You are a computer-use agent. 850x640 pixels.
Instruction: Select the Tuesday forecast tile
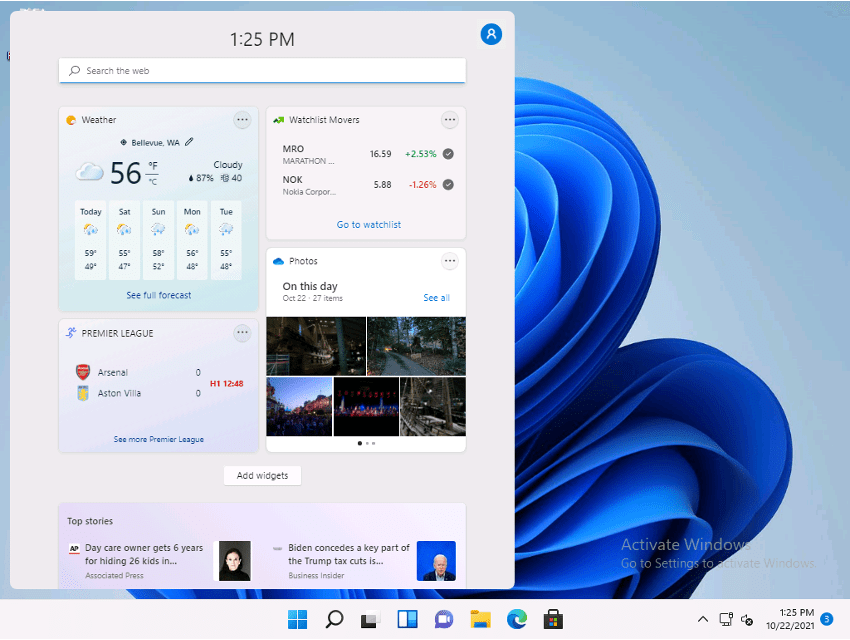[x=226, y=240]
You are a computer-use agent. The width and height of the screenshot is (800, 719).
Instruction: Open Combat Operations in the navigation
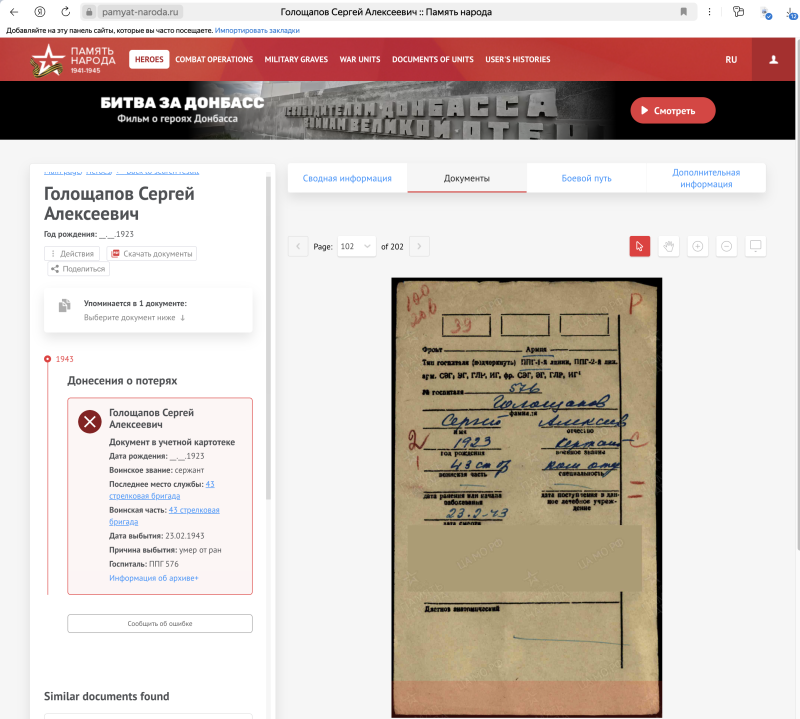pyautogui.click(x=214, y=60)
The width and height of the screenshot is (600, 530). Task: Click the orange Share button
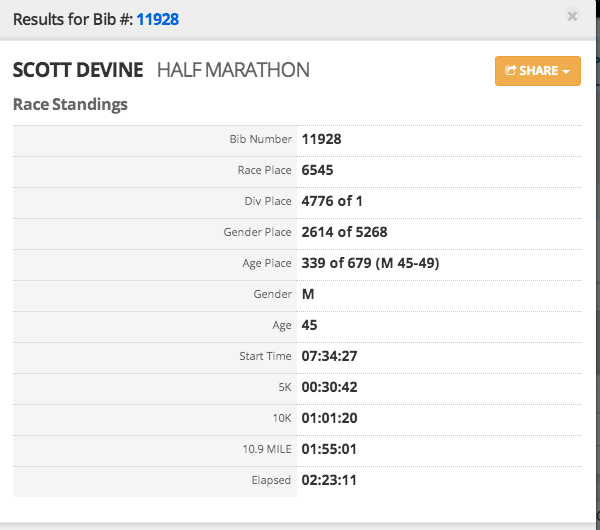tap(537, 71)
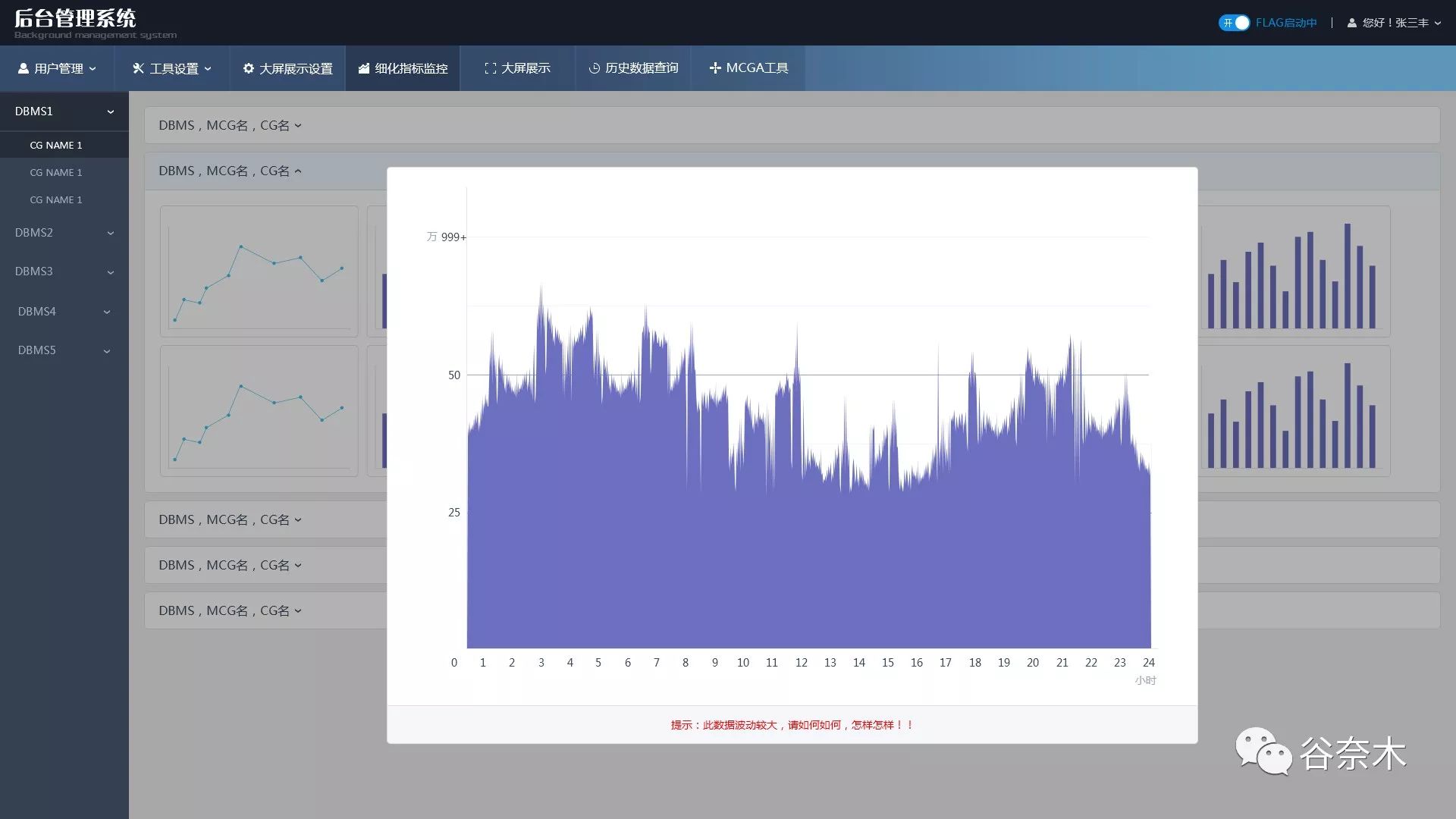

____

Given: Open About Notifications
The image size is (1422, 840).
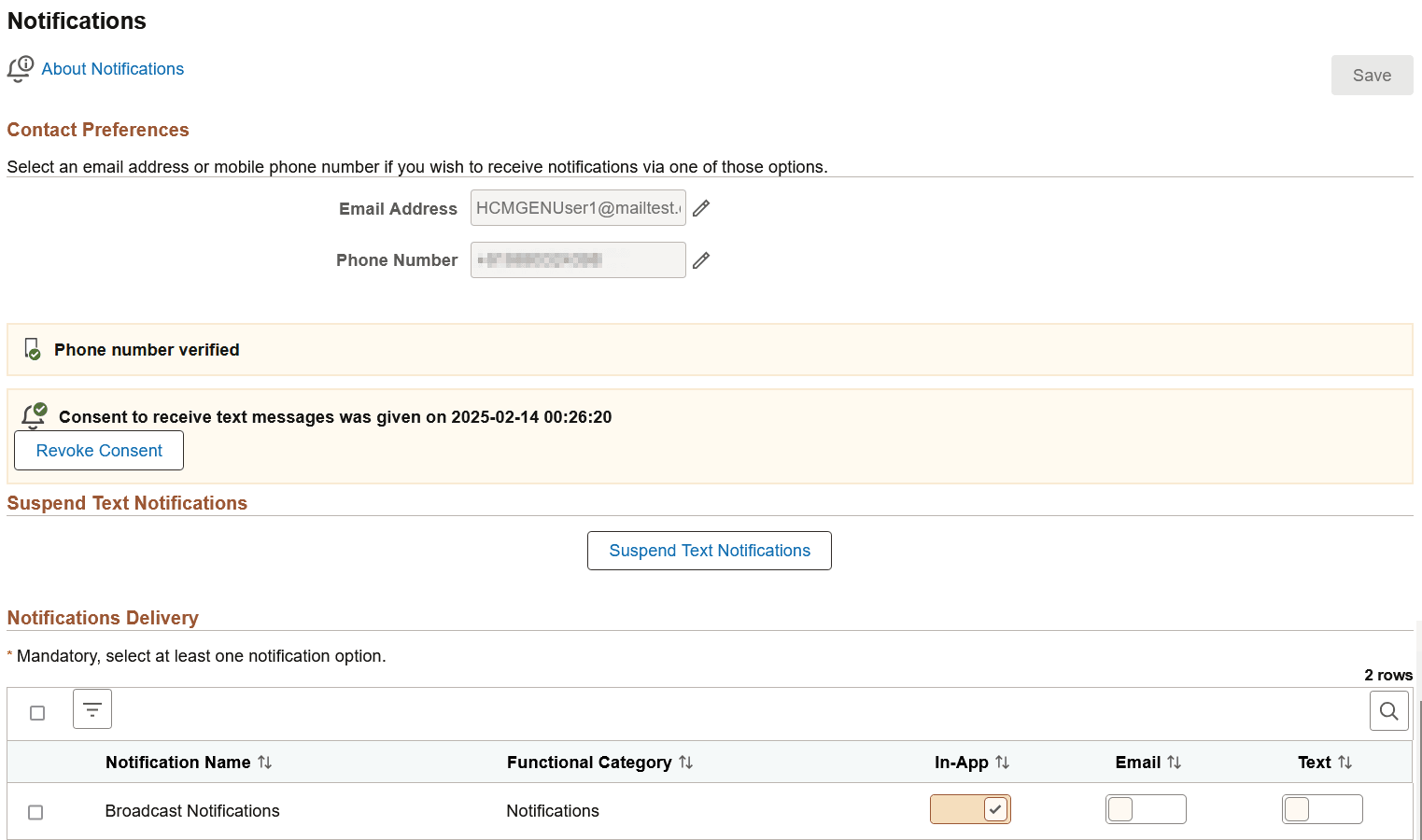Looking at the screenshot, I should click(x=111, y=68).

____

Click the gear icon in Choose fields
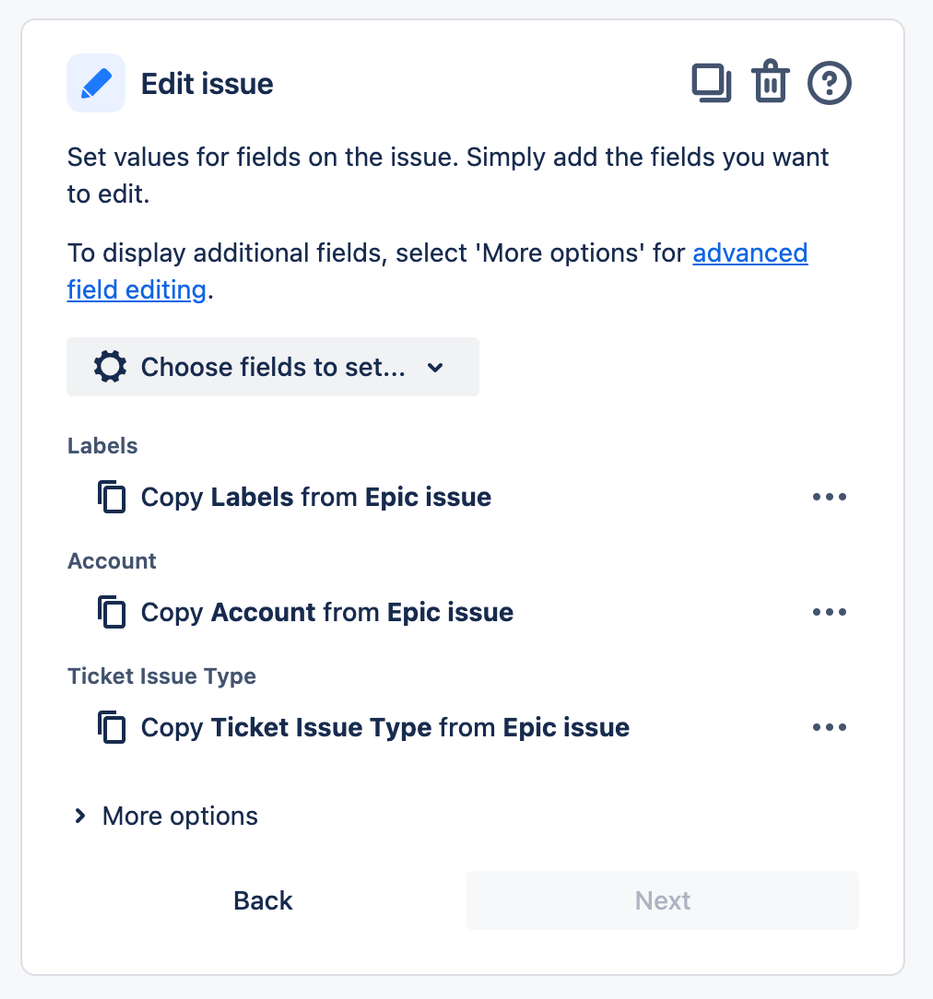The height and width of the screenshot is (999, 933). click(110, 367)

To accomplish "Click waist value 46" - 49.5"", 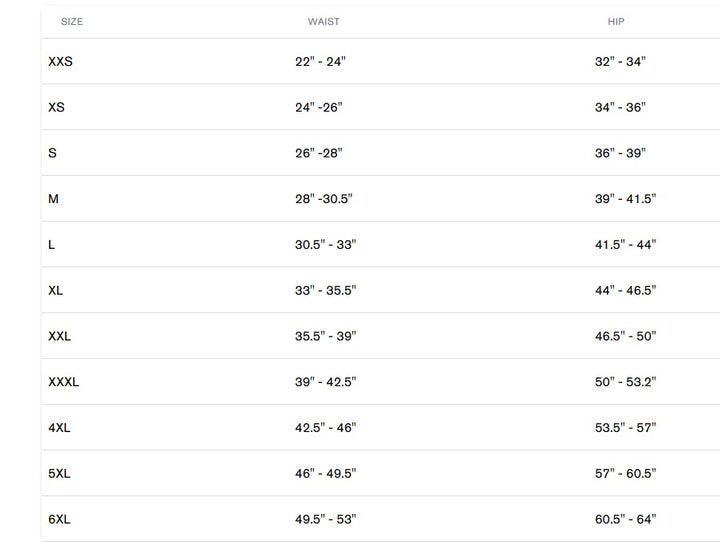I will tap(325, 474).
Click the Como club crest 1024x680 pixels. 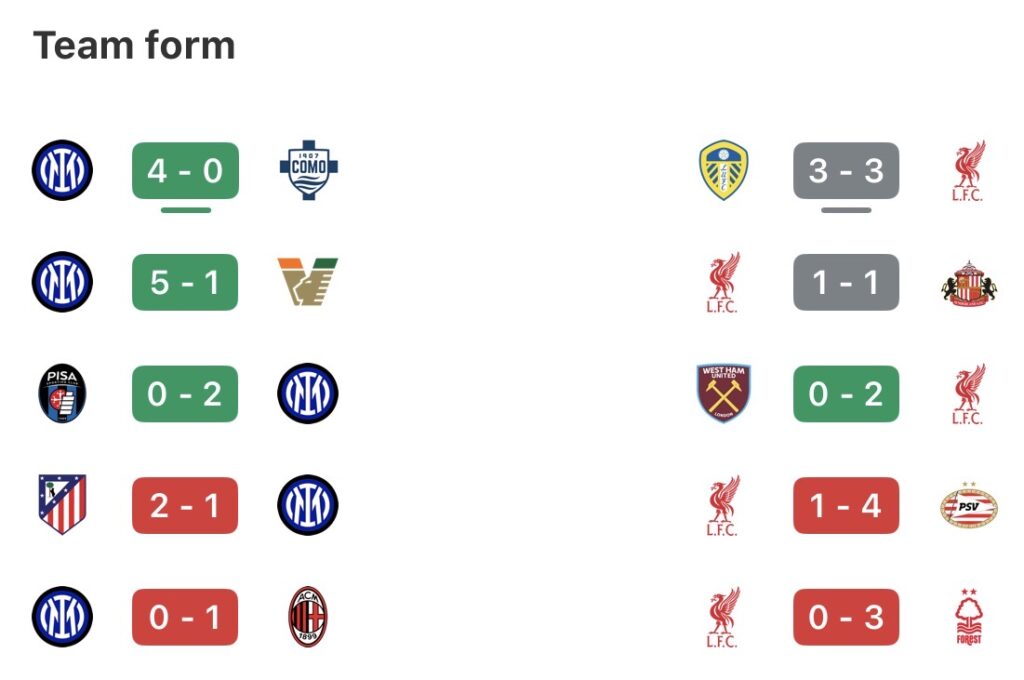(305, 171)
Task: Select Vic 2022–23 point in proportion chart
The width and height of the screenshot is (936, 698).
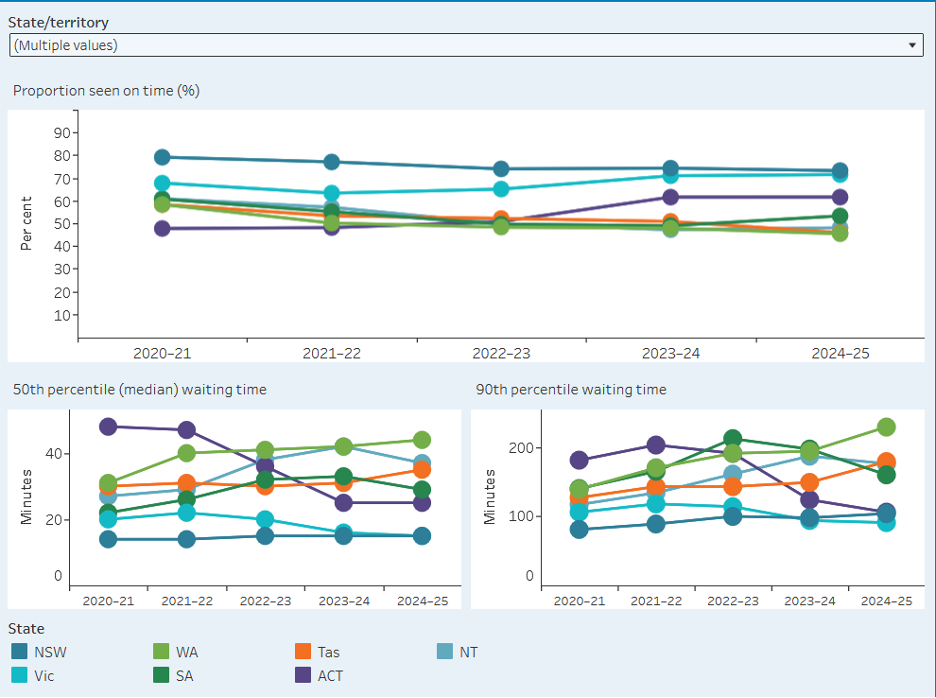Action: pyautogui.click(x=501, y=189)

____

Problem statement: The answer is a number alone: how many lines of the data contain the string "agent"?

Expected answer: 2